# Pre-calc word problem

I am having trouble drawing the picture that goes with this problem:

A $100 ft$ vertical tower is to be erected on the side of a hill that makes a $6$ degree angle with the horizontal. Find the length of the guy wire that will be anchored $75 ft$ downhill from the base of the tower.

Can anyone describe how the picture will look like?

Thanks

-

I think picture can look like this:

$OS$ $-$ tower, $BS$ (red line) $-$ guy wire, anchored downhill.

$OS$ = 100 ft, $OB$ = 75 ft, $\angle SOB = 96^\circ$.

You can use Law of cosines to find this guy wire length.

-

If the ground were level, the guy-wires on either side of the tower would have the same length. Instead, the ground is sloping at a 6º angle from level. A wire from the top of the tower to the side of the slope "uphill" from the tower will be shorter than the wire from the tower top to the ground "downhill" from the tower. The "downhill" wire is attached to the ground at a measured distance along the ground of 75 feet. If the tower itself is 100 feet tall, how long does the wire on the downhill side need to be in order to reach the ground (when pulled taut)?

-

I cannot draw a picture, so will use a thousand words instead.

Draw a horizontal line (the $x$-axis, say). Now draw a line, say through the origin, sloping fairly gently upwards. An angle of $6^\circ$ may not sound like much, about a $1$ foot rise every $10$ feet. But it is not much fun at the end of a race.

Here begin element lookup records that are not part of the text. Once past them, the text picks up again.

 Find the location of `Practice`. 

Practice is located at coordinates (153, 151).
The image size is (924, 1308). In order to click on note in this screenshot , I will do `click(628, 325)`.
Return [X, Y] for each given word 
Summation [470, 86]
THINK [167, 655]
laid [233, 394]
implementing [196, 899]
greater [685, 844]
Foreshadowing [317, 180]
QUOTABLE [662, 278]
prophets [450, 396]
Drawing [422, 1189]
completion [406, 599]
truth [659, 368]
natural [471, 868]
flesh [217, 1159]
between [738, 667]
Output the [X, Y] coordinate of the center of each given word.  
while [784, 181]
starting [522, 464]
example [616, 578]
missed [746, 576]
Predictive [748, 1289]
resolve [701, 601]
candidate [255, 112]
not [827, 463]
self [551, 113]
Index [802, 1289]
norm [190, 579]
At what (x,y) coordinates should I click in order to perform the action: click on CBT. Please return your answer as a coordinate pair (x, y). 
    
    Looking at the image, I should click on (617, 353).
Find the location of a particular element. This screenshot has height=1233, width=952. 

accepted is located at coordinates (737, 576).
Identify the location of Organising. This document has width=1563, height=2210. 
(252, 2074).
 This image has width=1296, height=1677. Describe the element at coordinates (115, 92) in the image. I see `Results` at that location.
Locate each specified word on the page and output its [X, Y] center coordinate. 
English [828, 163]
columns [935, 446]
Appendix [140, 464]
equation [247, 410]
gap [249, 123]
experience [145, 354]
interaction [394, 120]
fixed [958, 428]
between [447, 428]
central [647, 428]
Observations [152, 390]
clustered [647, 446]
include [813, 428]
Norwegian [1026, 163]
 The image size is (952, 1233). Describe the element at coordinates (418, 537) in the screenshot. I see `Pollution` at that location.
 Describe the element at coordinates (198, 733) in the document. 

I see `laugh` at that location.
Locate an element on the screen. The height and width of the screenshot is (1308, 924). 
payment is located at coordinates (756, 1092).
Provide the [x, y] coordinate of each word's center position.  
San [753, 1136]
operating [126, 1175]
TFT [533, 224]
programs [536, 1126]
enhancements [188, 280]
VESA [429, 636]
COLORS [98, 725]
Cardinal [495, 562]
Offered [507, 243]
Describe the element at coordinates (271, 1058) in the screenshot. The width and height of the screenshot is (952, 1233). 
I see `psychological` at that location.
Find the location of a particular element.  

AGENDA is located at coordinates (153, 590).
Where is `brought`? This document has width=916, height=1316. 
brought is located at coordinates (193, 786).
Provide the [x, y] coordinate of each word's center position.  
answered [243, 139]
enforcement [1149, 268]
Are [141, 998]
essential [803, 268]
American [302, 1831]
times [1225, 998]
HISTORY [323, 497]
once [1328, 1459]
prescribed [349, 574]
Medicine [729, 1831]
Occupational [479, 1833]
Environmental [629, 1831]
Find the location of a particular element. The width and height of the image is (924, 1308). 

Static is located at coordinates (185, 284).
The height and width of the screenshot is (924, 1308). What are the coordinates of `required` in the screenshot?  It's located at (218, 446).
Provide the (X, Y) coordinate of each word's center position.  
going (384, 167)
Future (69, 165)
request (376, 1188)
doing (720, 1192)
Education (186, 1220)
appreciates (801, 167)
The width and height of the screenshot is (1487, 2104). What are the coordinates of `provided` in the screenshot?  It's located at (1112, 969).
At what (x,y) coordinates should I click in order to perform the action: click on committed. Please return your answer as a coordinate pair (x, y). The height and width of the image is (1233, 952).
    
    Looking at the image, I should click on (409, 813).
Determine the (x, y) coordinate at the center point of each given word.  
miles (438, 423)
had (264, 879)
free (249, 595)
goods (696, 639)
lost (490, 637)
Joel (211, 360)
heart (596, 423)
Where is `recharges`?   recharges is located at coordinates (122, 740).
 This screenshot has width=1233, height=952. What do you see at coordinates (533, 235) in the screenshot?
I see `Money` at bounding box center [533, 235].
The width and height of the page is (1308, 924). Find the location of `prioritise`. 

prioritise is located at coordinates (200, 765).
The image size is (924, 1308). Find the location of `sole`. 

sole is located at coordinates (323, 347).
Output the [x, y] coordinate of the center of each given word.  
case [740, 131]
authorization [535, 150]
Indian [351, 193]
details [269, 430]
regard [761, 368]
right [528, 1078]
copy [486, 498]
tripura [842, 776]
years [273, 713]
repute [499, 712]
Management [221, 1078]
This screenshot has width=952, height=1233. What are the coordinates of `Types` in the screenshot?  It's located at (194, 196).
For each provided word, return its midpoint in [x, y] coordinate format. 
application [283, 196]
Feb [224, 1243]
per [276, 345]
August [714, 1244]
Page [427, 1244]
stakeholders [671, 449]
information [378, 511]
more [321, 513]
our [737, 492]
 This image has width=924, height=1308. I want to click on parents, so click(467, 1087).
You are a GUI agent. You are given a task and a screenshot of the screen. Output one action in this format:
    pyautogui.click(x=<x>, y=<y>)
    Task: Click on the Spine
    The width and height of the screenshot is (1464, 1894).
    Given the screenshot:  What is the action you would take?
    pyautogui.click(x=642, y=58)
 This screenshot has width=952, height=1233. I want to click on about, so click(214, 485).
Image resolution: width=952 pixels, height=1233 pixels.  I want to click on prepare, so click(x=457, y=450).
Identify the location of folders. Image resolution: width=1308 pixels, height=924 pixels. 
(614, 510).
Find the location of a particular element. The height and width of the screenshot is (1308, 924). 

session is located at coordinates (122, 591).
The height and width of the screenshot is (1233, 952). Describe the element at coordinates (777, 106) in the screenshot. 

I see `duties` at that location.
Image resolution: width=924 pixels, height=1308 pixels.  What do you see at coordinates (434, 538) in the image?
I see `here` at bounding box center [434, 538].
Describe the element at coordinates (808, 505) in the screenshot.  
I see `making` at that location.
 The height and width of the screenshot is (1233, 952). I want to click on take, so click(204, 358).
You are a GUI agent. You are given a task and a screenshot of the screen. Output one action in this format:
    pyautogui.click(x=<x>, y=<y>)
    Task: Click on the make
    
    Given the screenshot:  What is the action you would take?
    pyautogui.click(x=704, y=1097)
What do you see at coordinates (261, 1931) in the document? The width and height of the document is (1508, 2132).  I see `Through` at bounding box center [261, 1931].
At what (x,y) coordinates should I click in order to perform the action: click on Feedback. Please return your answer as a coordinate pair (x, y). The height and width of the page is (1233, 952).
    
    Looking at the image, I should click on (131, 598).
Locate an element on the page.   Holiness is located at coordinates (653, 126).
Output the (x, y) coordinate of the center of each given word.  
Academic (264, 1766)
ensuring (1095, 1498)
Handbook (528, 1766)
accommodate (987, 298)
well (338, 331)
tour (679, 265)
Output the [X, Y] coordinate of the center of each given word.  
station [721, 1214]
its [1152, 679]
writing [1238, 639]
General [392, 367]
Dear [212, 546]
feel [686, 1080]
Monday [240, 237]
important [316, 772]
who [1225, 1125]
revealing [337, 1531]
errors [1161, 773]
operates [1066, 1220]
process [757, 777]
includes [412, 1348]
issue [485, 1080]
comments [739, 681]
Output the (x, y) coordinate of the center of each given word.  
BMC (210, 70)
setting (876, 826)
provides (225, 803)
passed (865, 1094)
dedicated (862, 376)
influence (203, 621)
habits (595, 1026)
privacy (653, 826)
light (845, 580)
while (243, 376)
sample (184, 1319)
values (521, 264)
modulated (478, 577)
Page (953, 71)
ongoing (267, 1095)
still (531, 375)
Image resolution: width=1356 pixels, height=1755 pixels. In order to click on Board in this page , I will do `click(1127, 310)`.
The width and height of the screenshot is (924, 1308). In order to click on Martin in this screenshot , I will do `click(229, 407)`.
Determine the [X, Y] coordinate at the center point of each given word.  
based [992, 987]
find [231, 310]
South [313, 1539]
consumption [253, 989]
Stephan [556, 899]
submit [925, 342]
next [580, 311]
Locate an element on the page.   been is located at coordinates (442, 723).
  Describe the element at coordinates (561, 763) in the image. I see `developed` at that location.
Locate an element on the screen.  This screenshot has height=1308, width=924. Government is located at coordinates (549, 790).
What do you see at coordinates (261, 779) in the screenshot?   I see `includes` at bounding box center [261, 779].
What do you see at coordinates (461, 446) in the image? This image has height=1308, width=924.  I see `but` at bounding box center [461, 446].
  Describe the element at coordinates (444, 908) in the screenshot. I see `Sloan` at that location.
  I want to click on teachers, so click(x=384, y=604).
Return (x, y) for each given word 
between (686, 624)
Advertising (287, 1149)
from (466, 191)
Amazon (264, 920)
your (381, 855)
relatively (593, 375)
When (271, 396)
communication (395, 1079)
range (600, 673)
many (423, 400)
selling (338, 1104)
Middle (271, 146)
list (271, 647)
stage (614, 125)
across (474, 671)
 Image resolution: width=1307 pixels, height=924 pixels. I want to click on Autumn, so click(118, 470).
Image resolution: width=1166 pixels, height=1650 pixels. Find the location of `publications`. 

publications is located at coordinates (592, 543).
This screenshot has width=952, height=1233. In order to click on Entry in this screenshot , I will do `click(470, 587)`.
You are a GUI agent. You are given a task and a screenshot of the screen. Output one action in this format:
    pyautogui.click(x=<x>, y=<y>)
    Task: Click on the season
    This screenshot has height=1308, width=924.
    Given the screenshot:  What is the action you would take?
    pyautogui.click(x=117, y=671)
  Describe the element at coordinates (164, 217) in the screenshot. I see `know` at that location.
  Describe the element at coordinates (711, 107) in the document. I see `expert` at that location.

Some distance along the line, draw a point $B$, the bottom of the tower. The tower is a vertical line. Let its top be $T$. The length of $BT$ is $100$.

Downhill from $B$ is one of the points where we anchor the towed. (We hope it is also anchored other places. Let this anchor point be $A$. We are told that $AB=75$.

Finally, join $A$ and $T$ by a straight line. You are asked to find the length of $AT$.